The general approach of the BSMN is to identify mosaic variants in primary human brain tissue from large cohorts of neurotypical individuals and neuropsychiatric disease patients. The methods include bulk sequencing of tissues or sorted neurons (top), sequencing of single cells after whole-genome amplification (middle), or clonal expansion from single cells followed by bulk sequencing (bottom). Each method offers a trade-off between sensitivity and specificity.

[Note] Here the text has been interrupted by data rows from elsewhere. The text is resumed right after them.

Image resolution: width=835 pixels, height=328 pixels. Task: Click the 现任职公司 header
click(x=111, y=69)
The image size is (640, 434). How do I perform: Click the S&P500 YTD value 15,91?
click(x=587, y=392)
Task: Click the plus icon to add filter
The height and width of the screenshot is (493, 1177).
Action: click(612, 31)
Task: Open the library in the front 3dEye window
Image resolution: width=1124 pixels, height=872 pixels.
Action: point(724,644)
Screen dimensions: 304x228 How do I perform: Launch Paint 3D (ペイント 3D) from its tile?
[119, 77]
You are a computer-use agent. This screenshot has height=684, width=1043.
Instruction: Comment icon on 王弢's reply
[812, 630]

Mechanisms of somatic mosaicism
DNA damage occurs constantly in every cell in our bodies, and many components of the DNA damage response are essential for neurodevelopment. Single-strand and double-strand DNA breaks, as well as base mutations, arise as a consequence of DNA replication, transcription, epigenetic modification, cellular respiration, and environmental stressors. If the resultant damage is not accurately repaired, DNA mutations can occur that can lead to somatic variation among neurons and other cell types.

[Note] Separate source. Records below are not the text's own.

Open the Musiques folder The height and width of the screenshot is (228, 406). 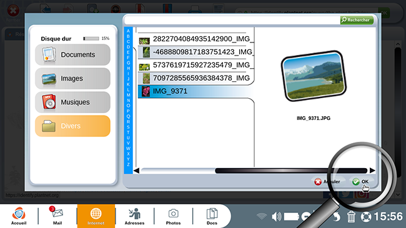72,102
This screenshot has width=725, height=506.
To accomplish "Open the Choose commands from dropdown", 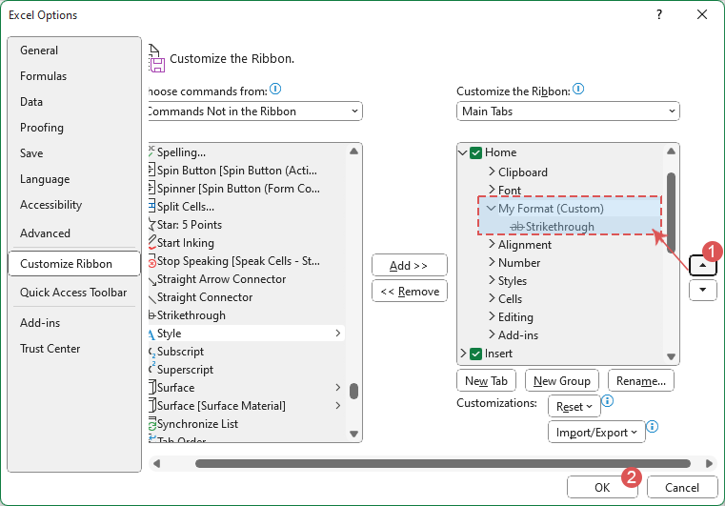I will tap(252, 111).
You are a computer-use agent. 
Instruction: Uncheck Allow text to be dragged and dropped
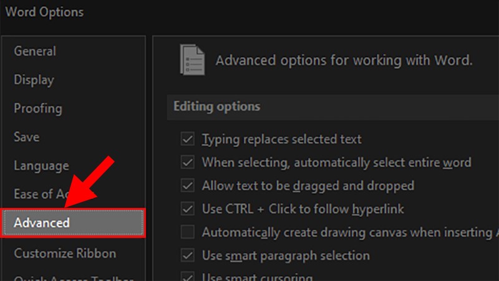(x=187, y=185)
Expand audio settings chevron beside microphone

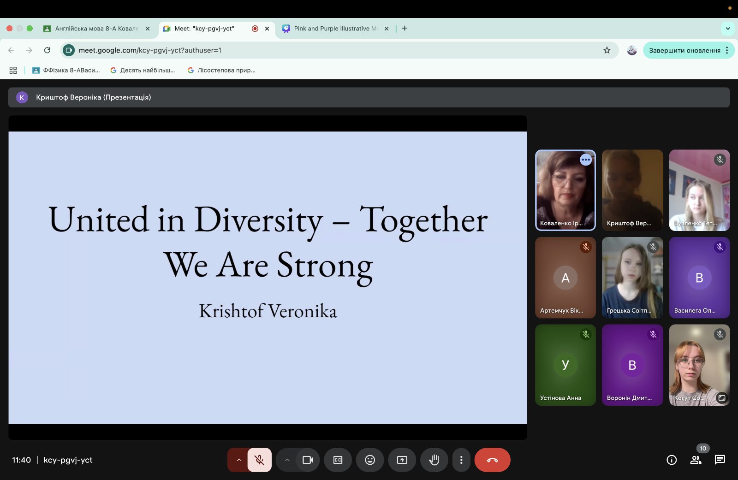click(238, 460)
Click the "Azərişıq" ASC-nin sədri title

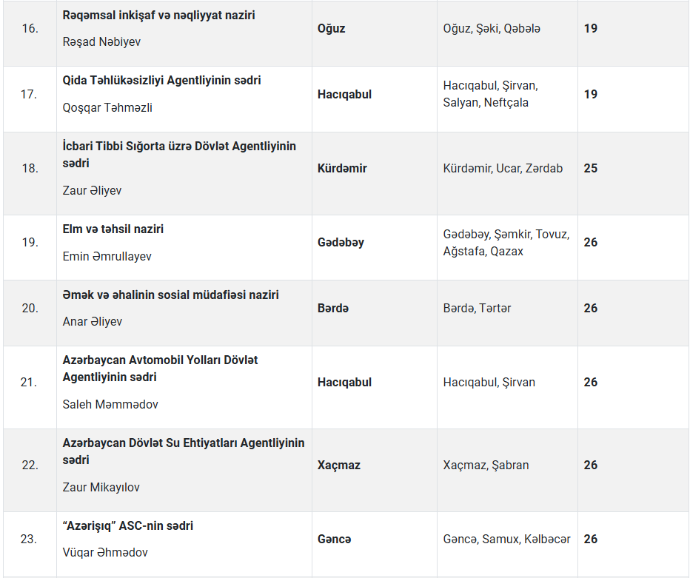pyautogui.click(x=127, y=525)
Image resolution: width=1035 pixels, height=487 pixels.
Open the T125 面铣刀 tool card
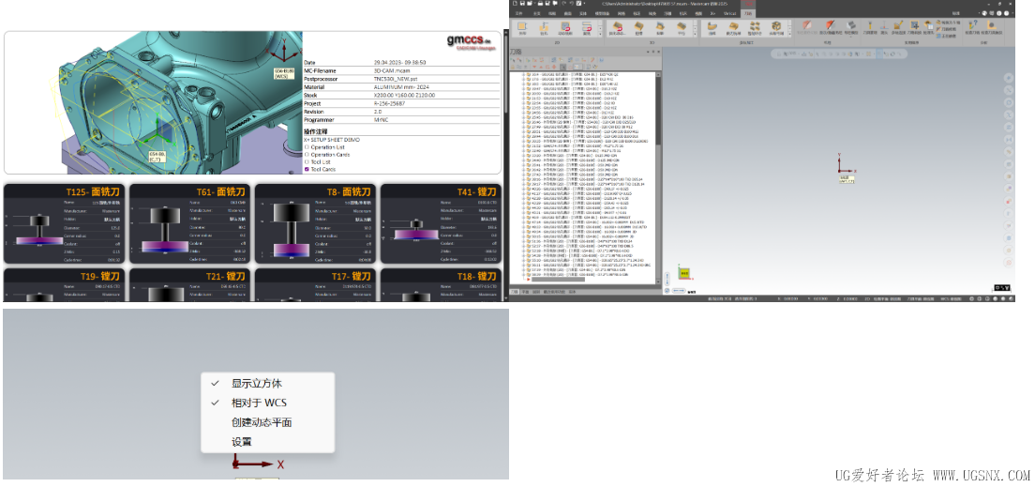click(x=65, y=223)
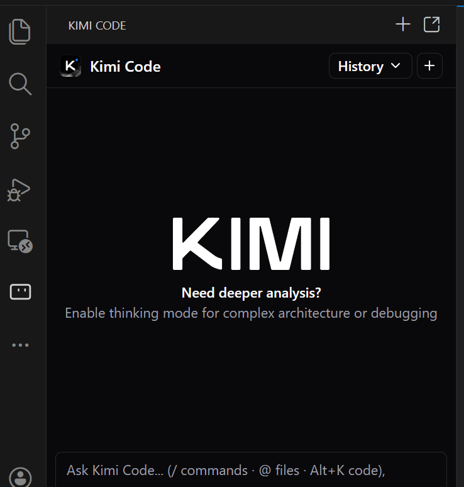Click the plus icon in the top title bar

tap(402, 25)
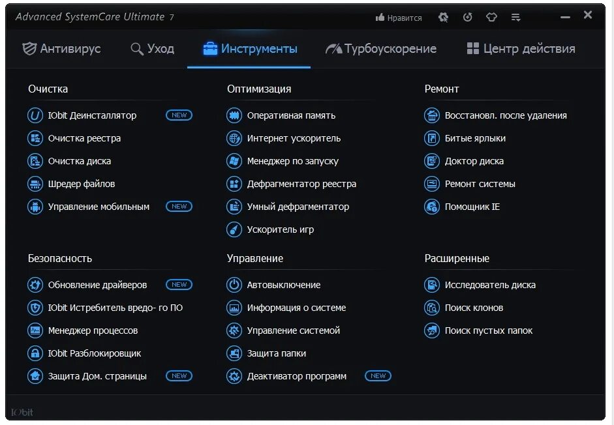Click the restore/rescue center icon in title bar
This screenshot has height=425, width=614.
467,18
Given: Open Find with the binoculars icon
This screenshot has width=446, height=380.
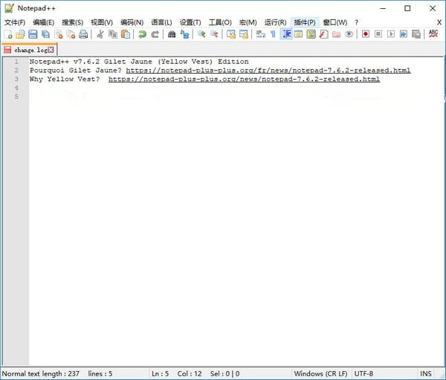Looking at the screenshot, I should coord(172,34).
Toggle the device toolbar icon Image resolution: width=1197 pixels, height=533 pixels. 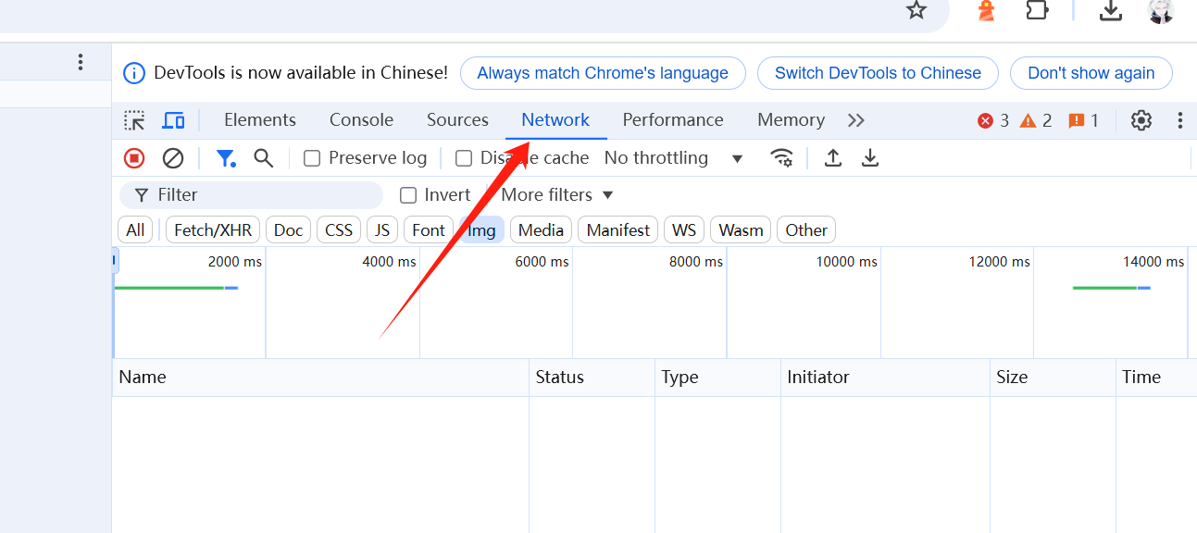[x=173, y=120]
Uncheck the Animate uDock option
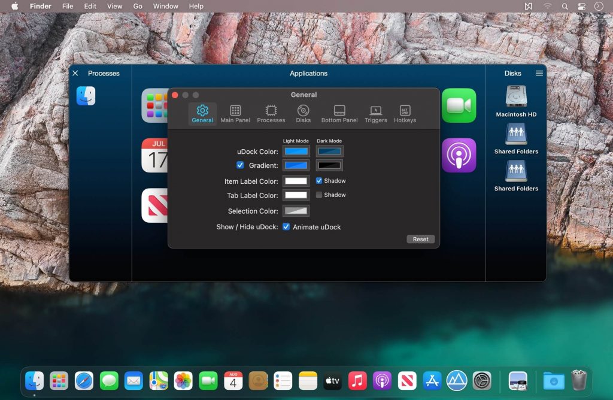Image resolution: width=613 pixels, height=400 pixels. click(x=286, y=227)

The nonhomologous end-joining (NHEJ) pathway of DNA repair is required for neurodevelopment. Mice deficient in NHEJ proteins exhibit extensive NPC apoptosis and often die prenatally (27). Intriguingly, the embryonic lethality and NPC apoptosis phenotypes are rescued in a p53-null mouse background, suggesting that genotoxic stress contributes to lethality (28). Consistent with these data, compound heterozygous mutations in DNA damage response genes [e.g., ataxia telangiectasia mutated (ATM), ataxia telangiectasia-related (ATR), and ATR-interacting protein (ATRIP)] can lead to increased mutational loads, neurodevelopmental brain defects, and neuronal degeneration (29–31). More broadly, deficits in other DNA repair pathways, such as transcription-coupled repair, homologous recombination, and nucleotide excision repair, also can lead to human neurodevelopmental phenotypes (32, 33).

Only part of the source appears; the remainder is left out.